>> Begin Record set

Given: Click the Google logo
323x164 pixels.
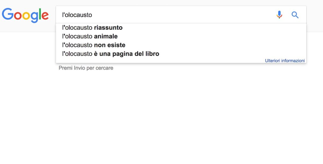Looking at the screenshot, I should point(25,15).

>> End Record set
>> Begin Record set

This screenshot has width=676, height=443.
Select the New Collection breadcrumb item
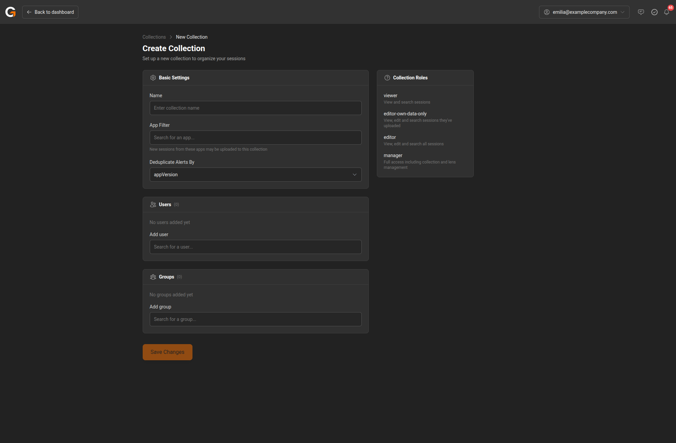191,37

>> End Record set
>> Begin Record set

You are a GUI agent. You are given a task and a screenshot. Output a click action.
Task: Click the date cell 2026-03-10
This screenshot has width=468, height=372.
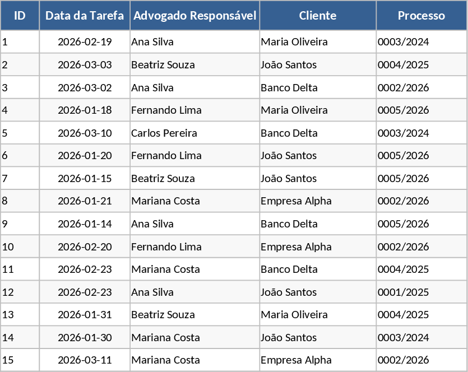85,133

>> End Record set

- What you should do
Please count the lines in the entries above that contain the string "height". Reply with the number alone.

- Completed task
2